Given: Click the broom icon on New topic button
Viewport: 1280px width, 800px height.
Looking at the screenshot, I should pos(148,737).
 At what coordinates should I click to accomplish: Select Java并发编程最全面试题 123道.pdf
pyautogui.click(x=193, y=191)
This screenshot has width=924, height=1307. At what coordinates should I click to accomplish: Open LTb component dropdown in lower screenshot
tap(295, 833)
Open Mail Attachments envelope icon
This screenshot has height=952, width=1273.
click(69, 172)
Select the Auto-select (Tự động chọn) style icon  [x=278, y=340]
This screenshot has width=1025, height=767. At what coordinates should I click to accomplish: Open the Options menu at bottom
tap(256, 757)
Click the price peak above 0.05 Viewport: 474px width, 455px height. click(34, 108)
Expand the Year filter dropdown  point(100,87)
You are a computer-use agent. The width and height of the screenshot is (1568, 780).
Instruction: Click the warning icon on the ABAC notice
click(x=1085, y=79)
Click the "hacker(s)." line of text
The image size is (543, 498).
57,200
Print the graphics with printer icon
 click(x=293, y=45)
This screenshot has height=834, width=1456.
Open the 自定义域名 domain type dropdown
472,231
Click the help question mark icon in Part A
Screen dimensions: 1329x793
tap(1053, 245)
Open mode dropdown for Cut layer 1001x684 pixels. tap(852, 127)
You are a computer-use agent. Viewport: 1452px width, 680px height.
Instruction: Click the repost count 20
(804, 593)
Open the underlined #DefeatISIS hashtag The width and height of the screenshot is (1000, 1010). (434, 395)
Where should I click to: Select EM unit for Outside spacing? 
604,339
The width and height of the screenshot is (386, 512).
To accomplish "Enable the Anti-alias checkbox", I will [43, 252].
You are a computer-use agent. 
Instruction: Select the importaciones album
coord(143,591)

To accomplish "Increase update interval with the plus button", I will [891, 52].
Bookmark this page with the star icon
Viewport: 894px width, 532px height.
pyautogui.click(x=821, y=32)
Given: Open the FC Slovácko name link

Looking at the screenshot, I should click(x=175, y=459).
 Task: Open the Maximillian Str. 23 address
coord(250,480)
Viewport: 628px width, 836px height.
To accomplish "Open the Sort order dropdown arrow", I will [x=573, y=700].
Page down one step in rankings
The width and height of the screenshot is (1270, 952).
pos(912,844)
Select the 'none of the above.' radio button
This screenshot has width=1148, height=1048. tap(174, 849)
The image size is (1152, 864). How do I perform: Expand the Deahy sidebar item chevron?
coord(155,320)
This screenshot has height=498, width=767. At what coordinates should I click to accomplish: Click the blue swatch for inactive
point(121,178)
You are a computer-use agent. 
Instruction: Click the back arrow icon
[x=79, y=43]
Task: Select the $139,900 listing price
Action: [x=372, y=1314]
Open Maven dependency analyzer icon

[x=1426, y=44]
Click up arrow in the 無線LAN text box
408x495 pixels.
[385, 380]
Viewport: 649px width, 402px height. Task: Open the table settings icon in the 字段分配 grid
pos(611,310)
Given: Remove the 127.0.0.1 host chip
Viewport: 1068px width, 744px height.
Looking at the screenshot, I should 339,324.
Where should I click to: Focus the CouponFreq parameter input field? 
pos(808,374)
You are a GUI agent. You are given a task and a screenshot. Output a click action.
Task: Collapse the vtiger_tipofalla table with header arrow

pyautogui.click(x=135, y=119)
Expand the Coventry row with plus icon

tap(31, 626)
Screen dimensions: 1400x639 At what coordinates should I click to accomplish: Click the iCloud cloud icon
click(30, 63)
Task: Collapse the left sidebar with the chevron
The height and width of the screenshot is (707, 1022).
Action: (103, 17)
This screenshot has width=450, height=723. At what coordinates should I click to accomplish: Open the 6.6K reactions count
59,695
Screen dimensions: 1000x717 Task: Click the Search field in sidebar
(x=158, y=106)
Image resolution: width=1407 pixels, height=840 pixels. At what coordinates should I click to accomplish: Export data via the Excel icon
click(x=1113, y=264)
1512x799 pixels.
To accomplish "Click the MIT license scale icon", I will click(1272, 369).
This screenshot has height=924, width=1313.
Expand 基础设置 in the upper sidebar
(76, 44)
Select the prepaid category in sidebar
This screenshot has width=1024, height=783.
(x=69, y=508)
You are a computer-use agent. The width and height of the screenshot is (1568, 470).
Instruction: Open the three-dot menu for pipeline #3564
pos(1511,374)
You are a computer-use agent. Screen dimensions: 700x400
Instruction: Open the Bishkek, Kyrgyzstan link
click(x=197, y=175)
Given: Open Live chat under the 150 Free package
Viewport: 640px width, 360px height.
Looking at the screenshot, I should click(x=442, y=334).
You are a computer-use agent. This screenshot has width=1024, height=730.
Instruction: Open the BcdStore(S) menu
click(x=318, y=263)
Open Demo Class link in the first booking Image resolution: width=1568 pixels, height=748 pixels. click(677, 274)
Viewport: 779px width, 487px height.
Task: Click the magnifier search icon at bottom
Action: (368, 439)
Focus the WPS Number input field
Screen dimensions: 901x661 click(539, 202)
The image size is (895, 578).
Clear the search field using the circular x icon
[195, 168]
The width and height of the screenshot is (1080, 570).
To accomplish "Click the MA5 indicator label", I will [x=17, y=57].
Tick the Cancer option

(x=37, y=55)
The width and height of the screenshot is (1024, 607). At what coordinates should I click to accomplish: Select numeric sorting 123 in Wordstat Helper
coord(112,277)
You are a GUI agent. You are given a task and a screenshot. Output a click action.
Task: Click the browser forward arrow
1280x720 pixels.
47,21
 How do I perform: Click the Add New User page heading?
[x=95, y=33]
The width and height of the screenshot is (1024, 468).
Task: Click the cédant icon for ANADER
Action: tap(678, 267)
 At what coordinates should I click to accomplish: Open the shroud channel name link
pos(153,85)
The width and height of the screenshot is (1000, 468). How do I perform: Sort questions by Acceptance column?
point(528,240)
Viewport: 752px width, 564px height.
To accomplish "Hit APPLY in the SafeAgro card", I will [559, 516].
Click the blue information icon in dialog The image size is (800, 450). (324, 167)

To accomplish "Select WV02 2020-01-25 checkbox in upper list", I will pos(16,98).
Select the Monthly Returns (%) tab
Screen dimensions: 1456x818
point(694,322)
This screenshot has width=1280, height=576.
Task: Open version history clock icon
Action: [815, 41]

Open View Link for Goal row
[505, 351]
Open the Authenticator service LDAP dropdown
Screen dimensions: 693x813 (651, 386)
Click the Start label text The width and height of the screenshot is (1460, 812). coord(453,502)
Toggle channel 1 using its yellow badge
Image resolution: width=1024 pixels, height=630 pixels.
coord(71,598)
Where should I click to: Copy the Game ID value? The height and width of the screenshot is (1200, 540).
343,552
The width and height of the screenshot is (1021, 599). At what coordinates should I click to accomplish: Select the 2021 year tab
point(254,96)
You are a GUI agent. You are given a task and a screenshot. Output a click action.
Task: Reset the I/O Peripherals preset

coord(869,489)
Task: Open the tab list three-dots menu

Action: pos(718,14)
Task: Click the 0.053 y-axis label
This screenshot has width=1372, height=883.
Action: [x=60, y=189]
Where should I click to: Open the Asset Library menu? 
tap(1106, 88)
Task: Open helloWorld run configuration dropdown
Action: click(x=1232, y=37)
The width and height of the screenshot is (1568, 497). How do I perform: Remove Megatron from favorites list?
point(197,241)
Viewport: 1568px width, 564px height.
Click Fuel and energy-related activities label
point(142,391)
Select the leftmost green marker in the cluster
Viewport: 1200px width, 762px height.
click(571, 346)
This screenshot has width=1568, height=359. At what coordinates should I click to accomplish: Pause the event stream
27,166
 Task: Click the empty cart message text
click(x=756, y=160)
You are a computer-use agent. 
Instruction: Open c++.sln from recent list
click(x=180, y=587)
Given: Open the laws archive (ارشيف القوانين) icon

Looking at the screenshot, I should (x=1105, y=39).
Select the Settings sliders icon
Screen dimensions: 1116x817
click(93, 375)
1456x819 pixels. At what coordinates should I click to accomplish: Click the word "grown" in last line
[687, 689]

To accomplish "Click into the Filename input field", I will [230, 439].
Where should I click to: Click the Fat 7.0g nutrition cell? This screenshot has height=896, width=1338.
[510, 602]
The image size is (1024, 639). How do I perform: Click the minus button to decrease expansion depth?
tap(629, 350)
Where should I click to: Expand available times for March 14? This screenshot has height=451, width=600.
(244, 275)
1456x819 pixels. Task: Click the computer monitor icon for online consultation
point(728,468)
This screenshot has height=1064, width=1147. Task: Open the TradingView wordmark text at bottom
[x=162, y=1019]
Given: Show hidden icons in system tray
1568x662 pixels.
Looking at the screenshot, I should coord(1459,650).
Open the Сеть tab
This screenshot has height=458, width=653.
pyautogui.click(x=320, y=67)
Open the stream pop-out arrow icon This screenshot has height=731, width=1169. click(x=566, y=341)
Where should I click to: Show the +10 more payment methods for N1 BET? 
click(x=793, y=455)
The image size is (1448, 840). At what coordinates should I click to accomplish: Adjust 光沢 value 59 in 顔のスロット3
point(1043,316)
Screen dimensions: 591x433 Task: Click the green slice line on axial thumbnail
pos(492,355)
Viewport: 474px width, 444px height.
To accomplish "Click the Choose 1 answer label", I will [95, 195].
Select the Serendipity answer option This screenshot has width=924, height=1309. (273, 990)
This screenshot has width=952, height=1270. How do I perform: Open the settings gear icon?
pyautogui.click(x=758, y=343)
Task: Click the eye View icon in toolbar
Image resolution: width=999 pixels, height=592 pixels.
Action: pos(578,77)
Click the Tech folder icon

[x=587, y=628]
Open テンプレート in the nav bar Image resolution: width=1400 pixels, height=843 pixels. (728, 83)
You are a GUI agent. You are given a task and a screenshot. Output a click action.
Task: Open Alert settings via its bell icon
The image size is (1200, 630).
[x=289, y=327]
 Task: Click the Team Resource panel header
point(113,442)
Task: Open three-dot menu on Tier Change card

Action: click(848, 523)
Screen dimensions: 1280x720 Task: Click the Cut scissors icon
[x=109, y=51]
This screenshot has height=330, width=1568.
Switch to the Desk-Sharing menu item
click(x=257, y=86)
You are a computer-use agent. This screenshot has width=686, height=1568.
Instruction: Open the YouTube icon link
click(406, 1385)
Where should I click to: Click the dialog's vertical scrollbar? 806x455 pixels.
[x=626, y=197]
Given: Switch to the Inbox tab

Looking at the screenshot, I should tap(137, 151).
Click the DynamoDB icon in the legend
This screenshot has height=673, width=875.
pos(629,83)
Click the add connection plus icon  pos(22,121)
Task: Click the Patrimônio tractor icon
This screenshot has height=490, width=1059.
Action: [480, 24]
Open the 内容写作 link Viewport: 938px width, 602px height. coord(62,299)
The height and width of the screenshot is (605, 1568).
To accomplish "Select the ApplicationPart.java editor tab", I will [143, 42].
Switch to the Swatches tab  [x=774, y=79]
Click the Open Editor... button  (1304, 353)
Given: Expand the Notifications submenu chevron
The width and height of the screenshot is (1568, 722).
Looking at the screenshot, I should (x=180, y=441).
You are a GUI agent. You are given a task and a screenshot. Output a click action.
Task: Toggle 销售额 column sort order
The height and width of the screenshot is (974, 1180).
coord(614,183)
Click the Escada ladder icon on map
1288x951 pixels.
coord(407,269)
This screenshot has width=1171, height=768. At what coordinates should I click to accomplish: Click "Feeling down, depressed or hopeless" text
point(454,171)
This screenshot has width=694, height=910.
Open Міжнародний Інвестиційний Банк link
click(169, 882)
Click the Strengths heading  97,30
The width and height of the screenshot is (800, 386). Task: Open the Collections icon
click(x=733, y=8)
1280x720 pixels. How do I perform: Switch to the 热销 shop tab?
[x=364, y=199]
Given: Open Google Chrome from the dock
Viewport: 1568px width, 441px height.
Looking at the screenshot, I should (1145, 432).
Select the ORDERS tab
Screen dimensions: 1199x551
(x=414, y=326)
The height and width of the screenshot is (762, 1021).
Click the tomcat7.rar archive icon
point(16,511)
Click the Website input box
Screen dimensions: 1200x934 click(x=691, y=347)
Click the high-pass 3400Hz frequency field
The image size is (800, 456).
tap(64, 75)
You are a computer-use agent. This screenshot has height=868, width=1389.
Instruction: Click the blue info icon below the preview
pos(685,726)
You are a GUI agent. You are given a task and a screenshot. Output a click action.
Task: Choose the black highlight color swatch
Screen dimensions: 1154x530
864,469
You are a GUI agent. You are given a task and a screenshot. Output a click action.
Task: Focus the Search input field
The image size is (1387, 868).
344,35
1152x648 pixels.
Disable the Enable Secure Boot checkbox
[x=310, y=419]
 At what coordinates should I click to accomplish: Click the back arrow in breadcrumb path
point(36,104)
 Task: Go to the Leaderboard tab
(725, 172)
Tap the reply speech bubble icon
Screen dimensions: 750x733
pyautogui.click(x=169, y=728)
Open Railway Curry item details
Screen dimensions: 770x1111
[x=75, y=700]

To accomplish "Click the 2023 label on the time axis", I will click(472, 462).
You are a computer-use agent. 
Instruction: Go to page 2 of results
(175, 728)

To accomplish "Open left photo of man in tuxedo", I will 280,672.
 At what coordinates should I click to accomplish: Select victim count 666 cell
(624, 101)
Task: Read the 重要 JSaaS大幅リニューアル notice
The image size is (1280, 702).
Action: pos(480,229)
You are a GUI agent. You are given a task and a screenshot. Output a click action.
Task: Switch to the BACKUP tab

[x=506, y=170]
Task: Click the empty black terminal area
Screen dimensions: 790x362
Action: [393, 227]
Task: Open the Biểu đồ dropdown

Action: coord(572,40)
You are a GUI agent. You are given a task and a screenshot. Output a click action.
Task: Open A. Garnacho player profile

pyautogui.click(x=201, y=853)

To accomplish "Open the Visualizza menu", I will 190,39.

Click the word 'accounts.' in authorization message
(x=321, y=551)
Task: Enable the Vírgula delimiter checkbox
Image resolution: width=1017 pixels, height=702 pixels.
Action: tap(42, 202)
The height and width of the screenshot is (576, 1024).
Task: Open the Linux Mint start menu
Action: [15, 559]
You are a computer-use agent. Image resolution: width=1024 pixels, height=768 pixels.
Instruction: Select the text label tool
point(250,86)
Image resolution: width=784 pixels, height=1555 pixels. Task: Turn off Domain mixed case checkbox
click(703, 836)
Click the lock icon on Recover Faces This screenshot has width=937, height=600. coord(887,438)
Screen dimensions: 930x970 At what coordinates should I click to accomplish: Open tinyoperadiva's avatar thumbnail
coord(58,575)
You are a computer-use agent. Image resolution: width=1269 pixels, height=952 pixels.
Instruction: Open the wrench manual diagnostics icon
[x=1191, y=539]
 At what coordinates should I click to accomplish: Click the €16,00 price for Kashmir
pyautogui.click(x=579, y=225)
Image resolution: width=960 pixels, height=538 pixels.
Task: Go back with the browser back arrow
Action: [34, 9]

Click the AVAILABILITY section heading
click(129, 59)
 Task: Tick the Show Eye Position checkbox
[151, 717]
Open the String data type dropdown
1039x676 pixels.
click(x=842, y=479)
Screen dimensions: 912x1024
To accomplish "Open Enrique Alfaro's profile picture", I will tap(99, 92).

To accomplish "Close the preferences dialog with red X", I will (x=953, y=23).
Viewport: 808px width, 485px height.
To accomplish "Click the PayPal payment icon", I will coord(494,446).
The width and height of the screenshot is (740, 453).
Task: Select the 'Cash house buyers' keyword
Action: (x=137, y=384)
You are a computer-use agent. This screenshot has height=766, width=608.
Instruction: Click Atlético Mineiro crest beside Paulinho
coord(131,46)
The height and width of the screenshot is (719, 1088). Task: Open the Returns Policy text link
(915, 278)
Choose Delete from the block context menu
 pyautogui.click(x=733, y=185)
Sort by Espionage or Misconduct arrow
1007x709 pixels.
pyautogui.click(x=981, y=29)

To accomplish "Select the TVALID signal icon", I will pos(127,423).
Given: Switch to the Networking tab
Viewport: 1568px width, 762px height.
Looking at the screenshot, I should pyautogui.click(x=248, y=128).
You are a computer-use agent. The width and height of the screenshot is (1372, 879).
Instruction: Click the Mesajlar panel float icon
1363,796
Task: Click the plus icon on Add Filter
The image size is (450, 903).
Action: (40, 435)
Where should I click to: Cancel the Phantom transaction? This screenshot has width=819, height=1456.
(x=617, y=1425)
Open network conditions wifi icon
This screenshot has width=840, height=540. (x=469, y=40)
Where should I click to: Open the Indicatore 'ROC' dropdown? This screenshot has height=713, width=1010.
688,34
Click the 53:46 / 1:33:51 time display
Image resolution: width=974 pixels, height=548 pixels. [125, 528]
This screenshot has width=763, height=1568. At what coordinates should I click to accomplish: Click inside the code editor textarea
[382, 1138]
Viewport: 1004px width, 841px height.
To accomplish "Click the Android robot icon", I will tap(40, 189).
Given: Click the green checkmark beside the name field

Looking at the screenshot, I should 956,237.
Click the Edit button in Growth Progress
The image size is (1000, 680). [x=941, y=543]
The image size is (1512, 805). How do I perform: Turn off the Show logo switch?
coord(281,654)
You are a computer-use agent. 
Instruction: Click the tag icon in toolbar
::::
Aim:
Copy these entries word for word, beginning at the line that contains "This screenshot has width=952, height=1270." and stopping after the line that contains "Action: click(848, 523)".

The answer:
This screenshot has width=952, height=1270. How do I perform: Open the settings gear icon?
pyautogui.click(x=758, y=343)
Task: Click the eye View icon in toolbar
Image resolution: width=999 pixels, height=592 pixels.
Action: pos(578,77)
Click the Tech folder icon

[x=587, y=628]
Open テンプレート in the nav bar Image resolution: width=1400 pixels, height=843 pixels. (728, 83)
You are a GUI agent. You are given a task and a screenshot. Output a click action.
Task: Open Alert settings via its bell icon
The image size is (1200, 630).
[x=289, y=327]
 Task: Click the Team Resource panel header
point(113,442)
Task: Open three-dot menu on Tier Change card

Action: click(848, 523)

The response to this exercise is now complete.